Помимо этого закон о религиозной терпимости (я бы так еще мог бы его назвать), он конечно, чреват тем, что может быть узаконен межконфессиональный конфликт и конфликт между религиозными системами, в том числе, между мировыми религиями. Какую мировую религию не возьми, и какую конфессию не возьми, там есть пункты, которые предельно их разграничивают. Если выделить эти пункты, то в рамках одной религиозной системы, одной конфессиональной системы кто-то будет правым, а кто-то будет еретиком. И размежевания конфессий внутри христианства произошли на этом основании. Я уже не говорю о размежевании религиозных систем, в том числе, мировых религий.

Трактовка образа Христа в христианстве и в исламе — принципиальная разница. Для ислама Христос не является никаким Богом на Земле. Это просто один из пророков, хотя и с выдающимися качествами и достижениями.

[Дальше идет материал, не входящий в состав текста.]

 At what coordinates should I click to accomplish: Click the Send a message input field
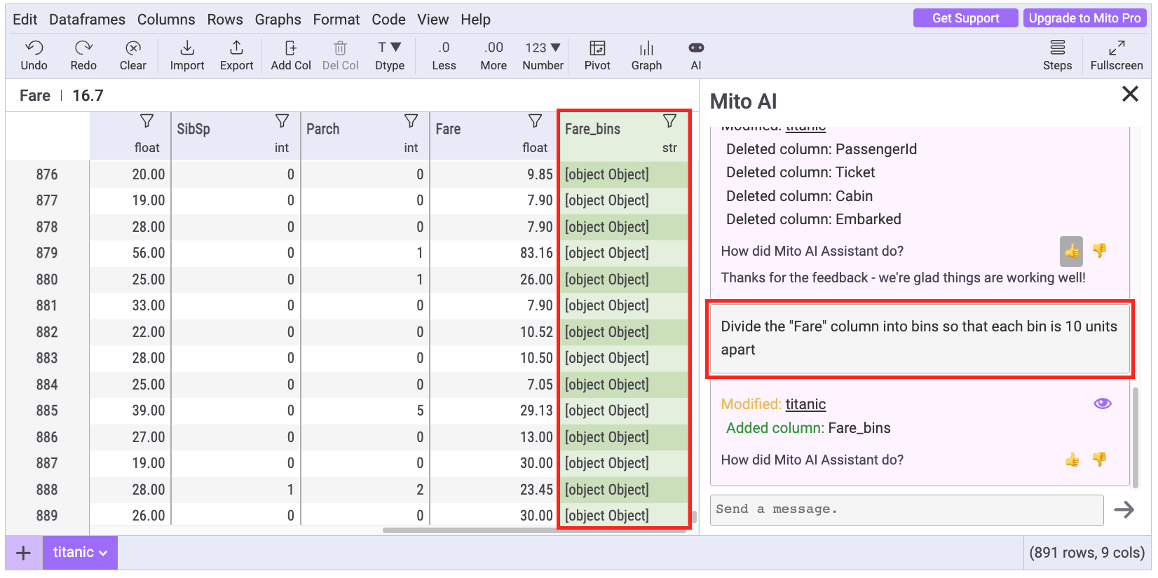tap(906, 510)
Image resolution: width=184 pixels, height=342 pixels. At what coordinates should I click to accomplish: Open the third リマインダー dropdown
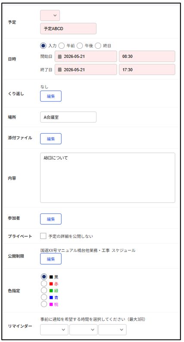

Но это просто один из пророков. Если рассуждать об этом вот с позиции такой сладенькой религиозной терпимости, то как раз через эту терпимость мы получим религиозный конфликт, самый, может, серьезнейший за последние десятилетия. Мы узаконим столкновения религиозных систем, которые пока сосуществуют, не пытаясь четко разграничить свои территории. Вот как сложилось. Как есть, так и будет. А если пытаться эти территории разграничивать законодательно, значит мы сразу столкнемся об эти камни преткновения, мы сразу упадем, когда мы споткнемся об эти проблемы. И закон, к сожалению, позволит нам упасть, потому что тут же эти камни преткновения будут найдены, и он позволит совершенно легитимно, совершенно законно постоянно обозначать эти проблемы, эти камни преткновения.